# Brush Advance - when, how much, and what to expect?



## major (Apr 4, 2008)

Stunt Driver said:


> Using forklift motor, and running 72v system. Done 3-5 degrees of advancement, but cant' understand - did the current go up at 2-3 kRPMs?


Hi Stunt,

Yeah, I suspect the current increased at a load equal to that prior to advance. Advancing brush position has the effect of field weakening, meaning more current at a given torque, but higher RPM at that point.



> What to expect, and how to do tuning here?


Trial and error  The sole reason to advance brushes is to improve commutation, reduce arcing. It only changes motor efficiency slightly and depending on the load, can raise it or lower efficiency, just as field weakening does. If you don't have commutation problems, leave it alone. If you have excessive arcing, advance it just enough to get rid of the streamers. Small pinpoint sparks are acceptable. 



> Meaning how to understand result of advancement by driving and observing speed, voltage, rmp and Amps?


Easy, observe the commutator. 

Regards,

major


----------



## alvin (Jul 26, 2008)

HI Major
Can you hear arcing? 
Thanks
Alvin


----------



## major (Apr 4, 2008)

alvin said:


> HI Major
> Can you hear arcing?
> Thanks
> Alvin


Not from here 

It is possible that arcing would be audible. If it is, it is likely doing some damage. I'm half deaf anyway. Too many concerts in my youth. But in general I would not count on sound alone unless you first verify it with a visual.

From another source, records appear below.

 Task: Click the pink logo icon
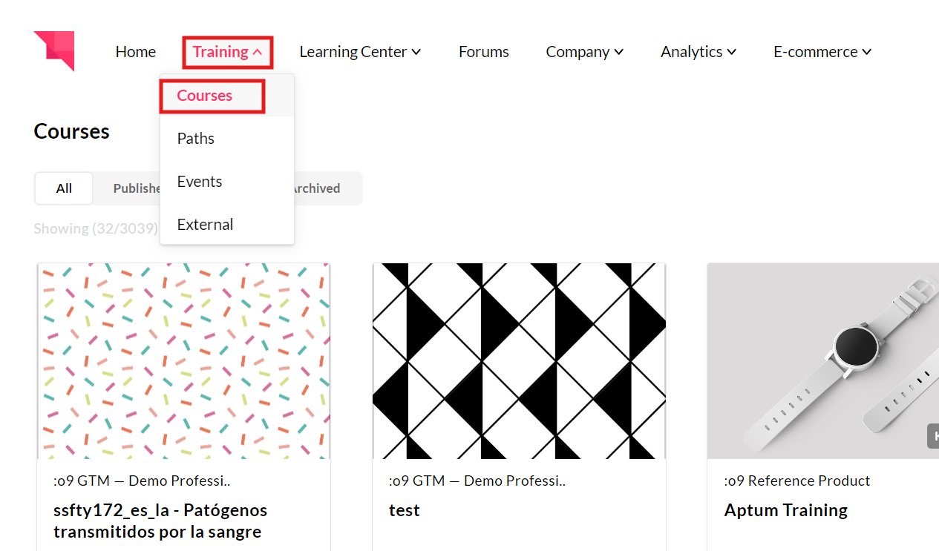(x=54, y=50)
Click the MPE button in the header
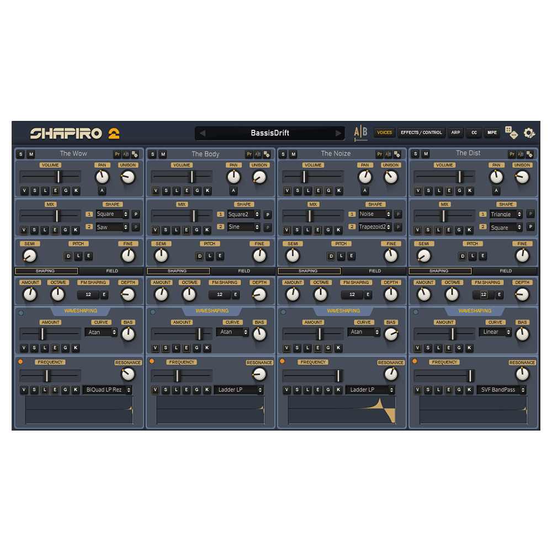Image resolution: width=552 pixels, height=552 pixels. pyautogui.click(x=492, y=132)
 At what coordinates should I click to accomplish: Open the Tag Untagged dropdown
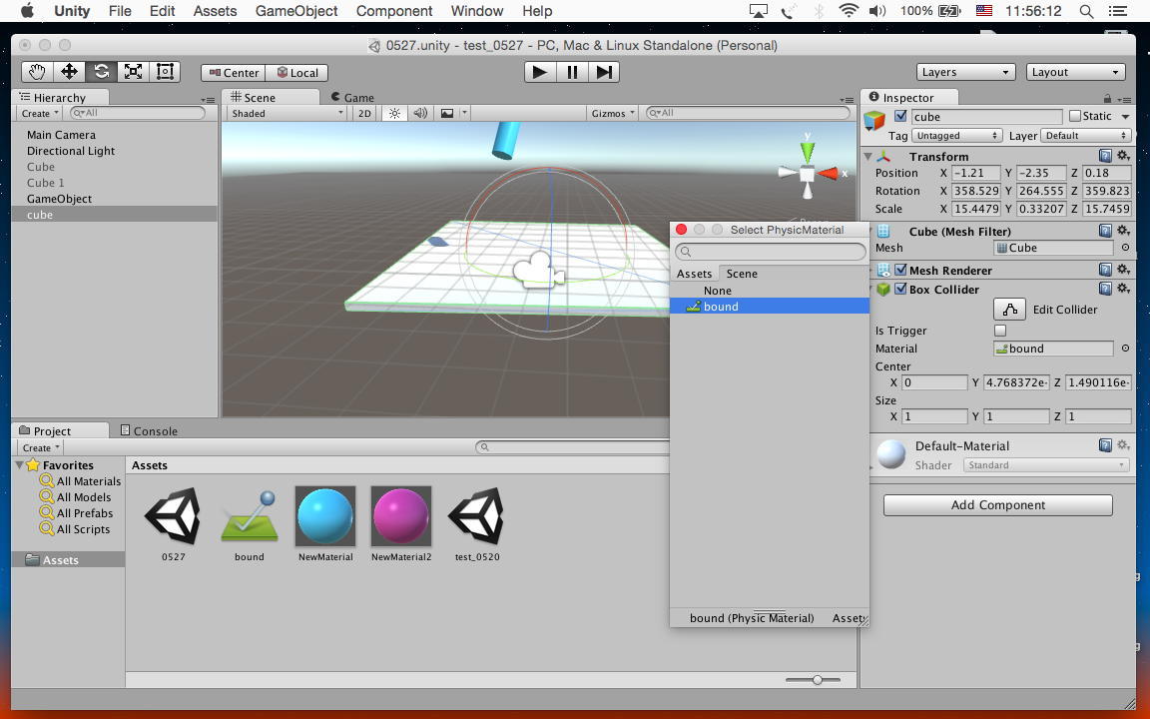[956, 136]
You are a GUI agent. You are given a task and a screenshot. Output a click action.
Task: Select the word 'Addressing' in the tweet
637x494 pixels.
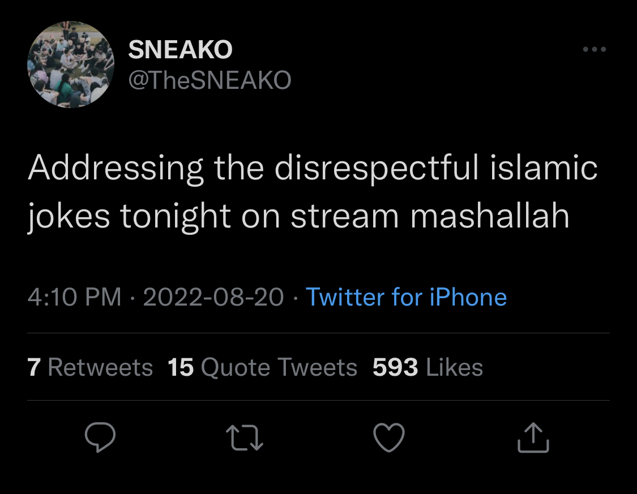pos(116,169)
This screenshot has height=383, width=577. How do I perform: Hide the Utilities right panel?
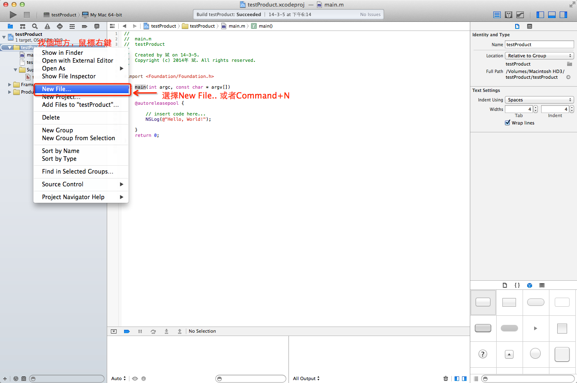click(x=563, y=15)
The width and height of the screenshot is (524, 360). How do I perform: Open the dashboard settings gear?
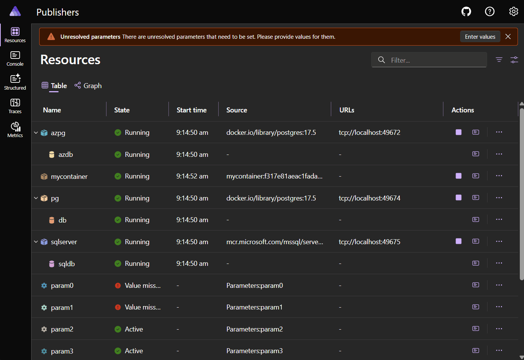[x=514, y=11]
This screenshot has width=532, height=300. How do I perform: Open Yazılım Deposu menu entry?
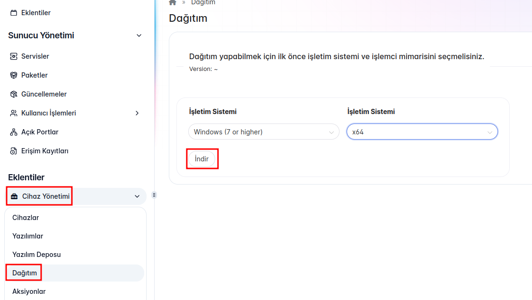click(x=36, y=255)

Ask Tesseract. He has been up close to arcing motors recently. Hey Tess, can you hear me?

Regards,

major


----------



## alvin (Jul 26, 2008)

I don't hear anything on mine. You know I saw a web site somewhere that said you could tell if it was advanced by the relationship between the brushes and field bolts. I think mine are advanced I don't 
know how much. I think I am going to pull my motor today and replace
the rear bearings. They are not screaming but when backing out of 
the garage thats is the only noise I can hear. I'll check the wear on my 
clutchless coupler also.
Alvin


----------



## Tesseract (Sep 27, 2008)

major said:


> ...
> Ask Tesseract. He has been up close to arcing motors recently. Hey Tess, can you hear me?


Oh yeah, you can hear it once the streamers start wrapping around from brush to brush and zorching is imminent. Zorching itself makes a big boom.


----------



## Duncan (Dec 8, 2008)

Major,

Can I do the arc test with a high voltage and no load using a controller to prevent overspeed?

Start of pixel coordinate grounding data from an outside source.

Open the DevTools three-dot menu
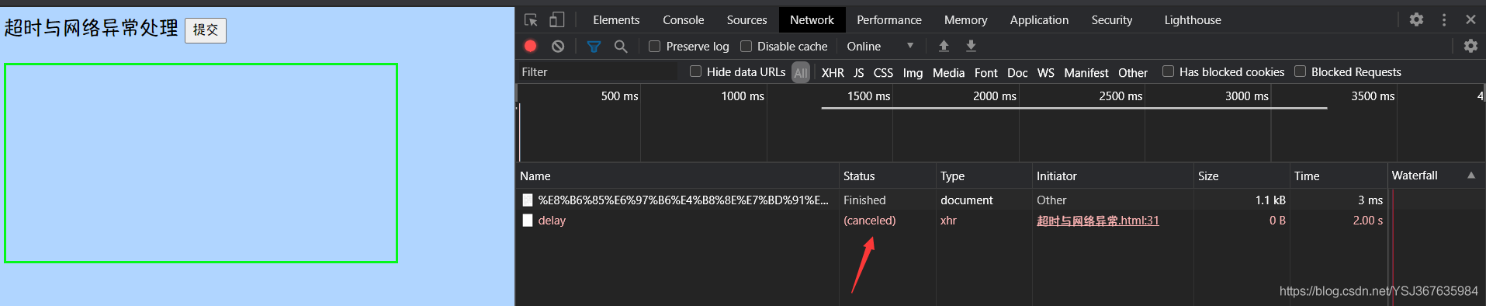Screen dimensions: 1486x306 pos(1444,19)
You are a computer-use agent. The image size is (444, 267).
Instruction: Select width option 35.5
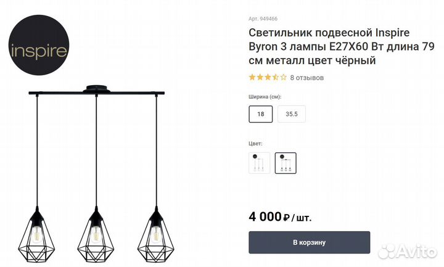point(291,114)

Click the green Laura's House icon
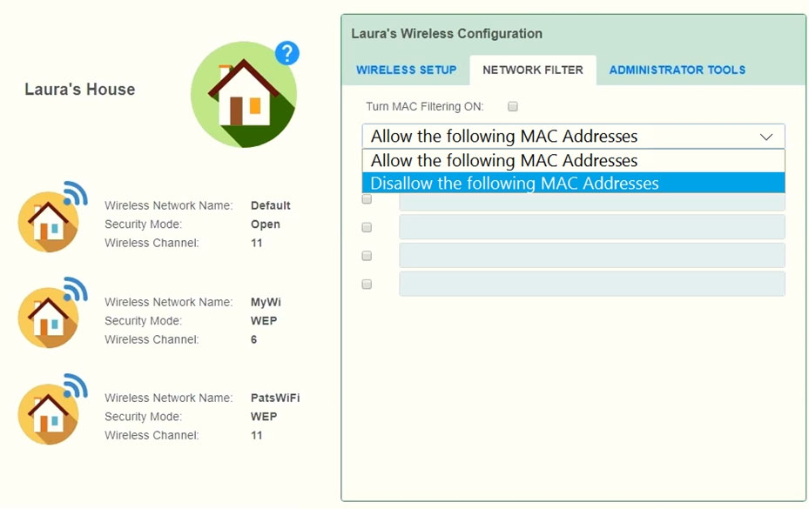(243, 95)
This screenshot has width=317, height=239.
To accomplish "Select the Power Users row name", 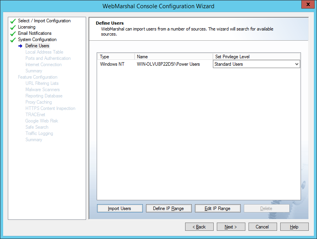I will [168, 64].
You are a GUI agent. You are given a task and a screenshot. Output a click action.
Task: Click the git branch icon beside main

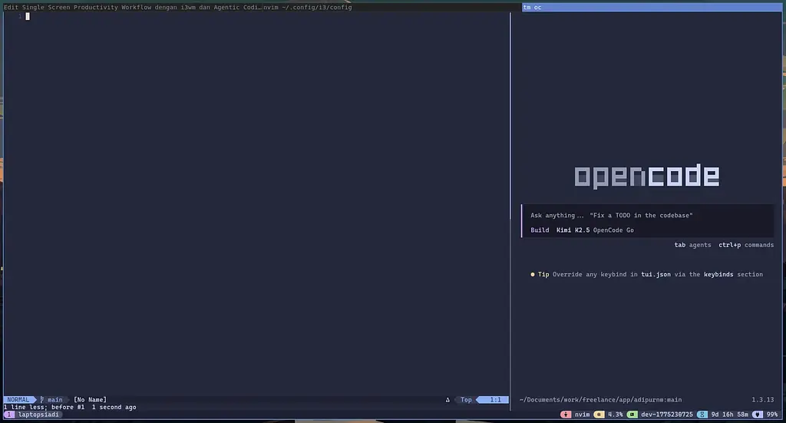click(42, 400)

Otherwise I would have to do the tests in the vehicle

Thanks


----------



## major (Apr 4, 2008)

Duncan said:


> Major,
> 
> Can I do the arc test with a high voltage and no load using a controller to prevent overspeed?
> 
> ...


Duncan,

You need the high current, high voltage and high RPM to really tell. So it is on the vehicle or on a dynamometer. One of those video cameras can help, or a brave friend 

major


----------



## Stunt Driver (May 14, 2009)

Thanks all, I guess it will take long time to try and measure. I am mostly worried of range and top speed - i'll try to measure both a few times, and then change advancement. Not very precise measurement, but at least something.


----------



## paker (Jun 20, 2008)

Stunt Driver said:


> Thanks all, I guess it will take long time to try and measure. I am mostly worried of range and top speed - i'll try to measure both a few times, and then change advancement. Not very precise measurement, but at least something.

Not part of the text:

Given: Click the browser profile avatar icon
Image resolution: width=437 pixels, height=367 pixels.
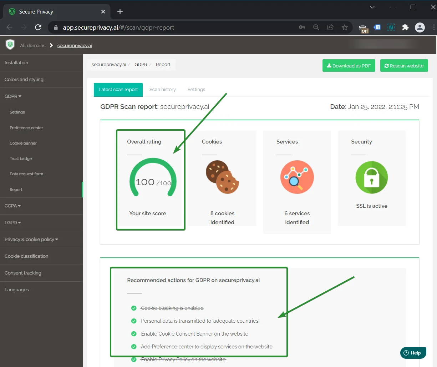Looking at the screenshot, I should click(x=420, y=27).
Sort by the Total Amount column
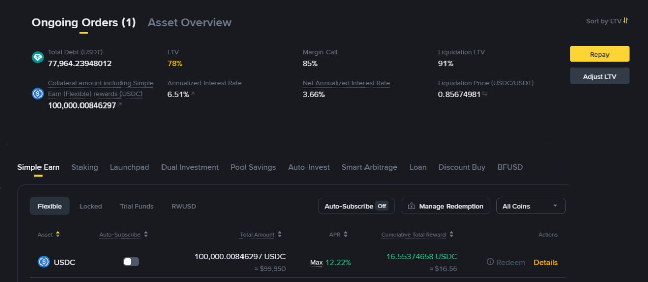The image size is (648, 282). tap(261, 235)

From my experience rewinding slot car motors if you advance the motor timing, say from 1 degree to 11 degrees, you increase rpm and decrease torque. When you decrease torque it takes more amps to move the same amount of weight than at 1 degree timing.


----------



## Stunt Driver (May 14, 2009)

What i'm not clear with - will this decrease range? Higher RPMs means higher speed at the same gear, which should bring more range. But in city driving with stop and go style - more energy will be wasted that range gained.

So why advance timing at all?


----------



## major (Apr 4, 2008)

Stunt Driver said:


> So why advance timing at all?


Hey Stu,

Read post #2.


> The sole reason to advance brushes is to improve commutation, reduce arcing.


Regards,

major


----------



## Forklift Guy (Apr 20, 2009)

You might want to look up " Shifting of the neutral plain in a dc series wound motor". It will explain the effects of voltage and amperage in regards to self inductance in the armature.

Forklift Guy.


----------



## major (Apr 4, 2008)

Forklift Guy said:


> You might want to look up " Shifting of the neutral _plain_ in a dc series wound motor". It will explain the effects of voltage and amperage in regards to self inductance in the armature.
> 
> Forklift Guy.


Hi FL Guy,

I didn't find much on a google search, even when I spelled it plane. Perhaps you can provide links to the better references you have found.

Appreciated,

major


----------